Your goal - Gather every line of the data below that contains the word "Click", and count only matches with the same capitalization.

Entries on where items appear

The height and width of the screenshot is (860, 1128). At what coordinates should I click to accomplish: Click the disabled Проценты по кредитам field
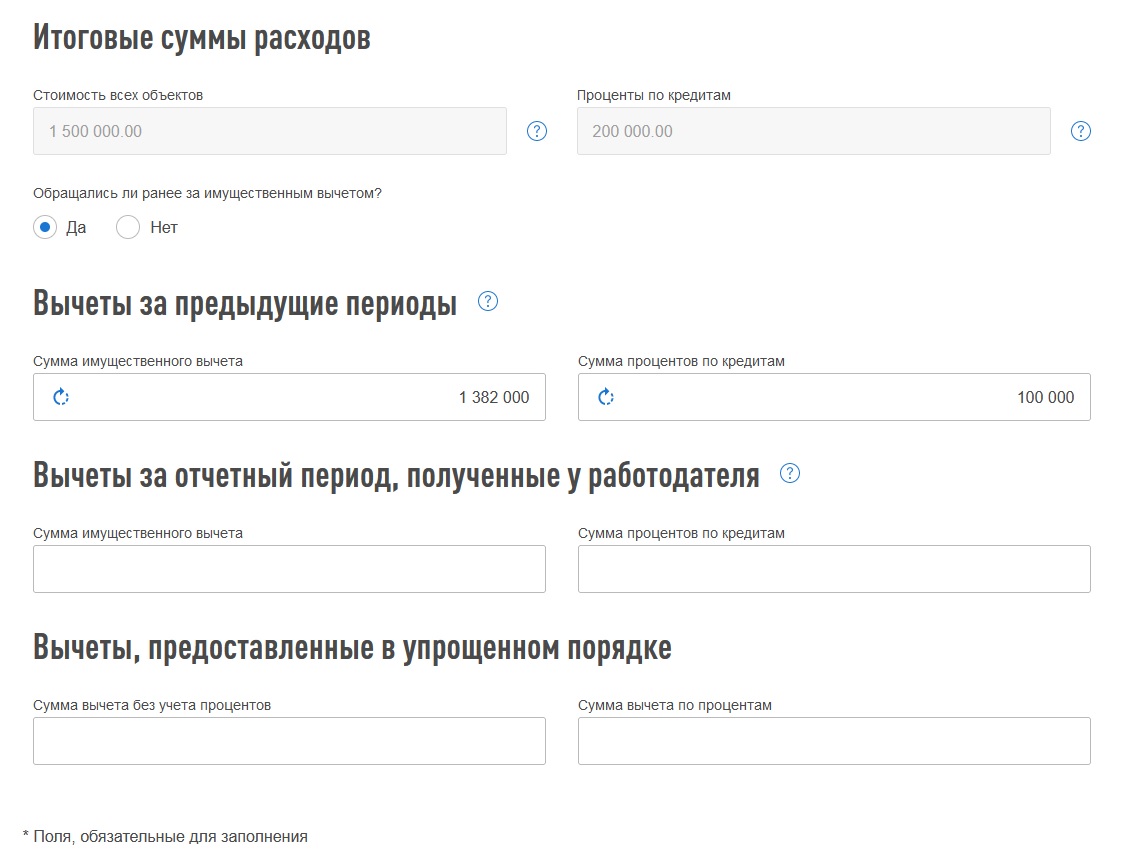[813, 131]
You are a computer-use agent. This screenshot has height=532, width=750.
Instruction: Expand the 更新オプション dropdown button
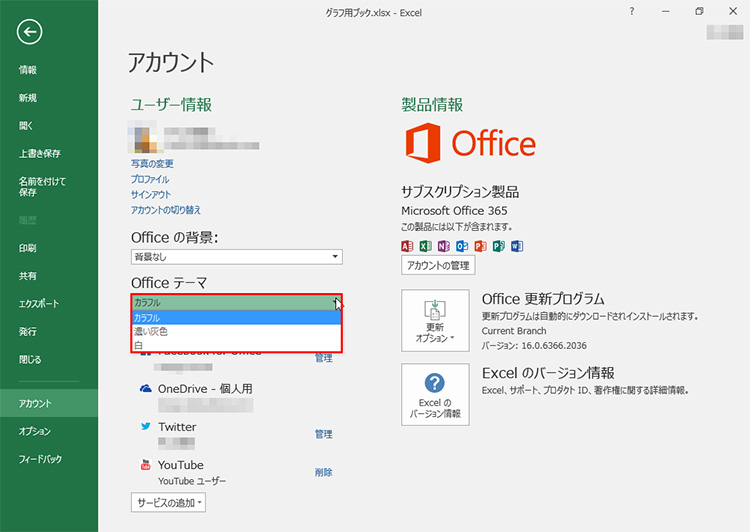[x=435, y=321]
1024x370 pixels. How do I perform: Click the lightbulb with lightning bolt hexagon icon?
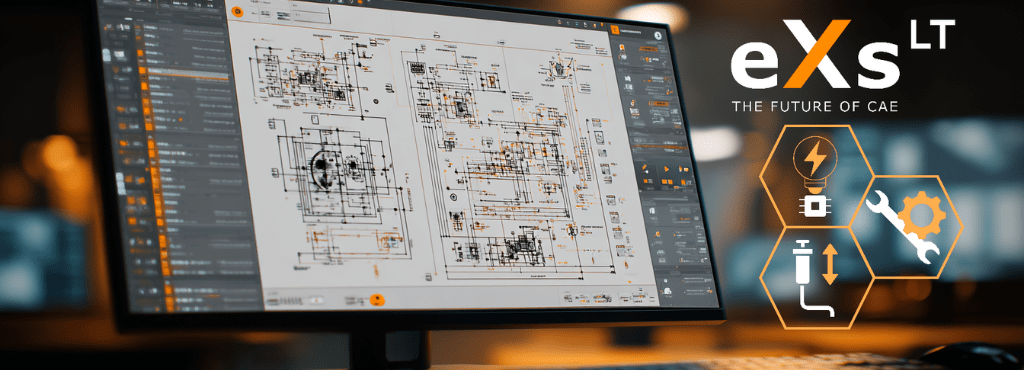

Solution for this problem -
The height and width of the screenshot is (860, 1128). At what coordinates should I click to accomplish: Click the disabled Проценты по кредитам field
1024x370 pixels. How do I perform: Click the lightbulb with lightning bolt hexagon icon?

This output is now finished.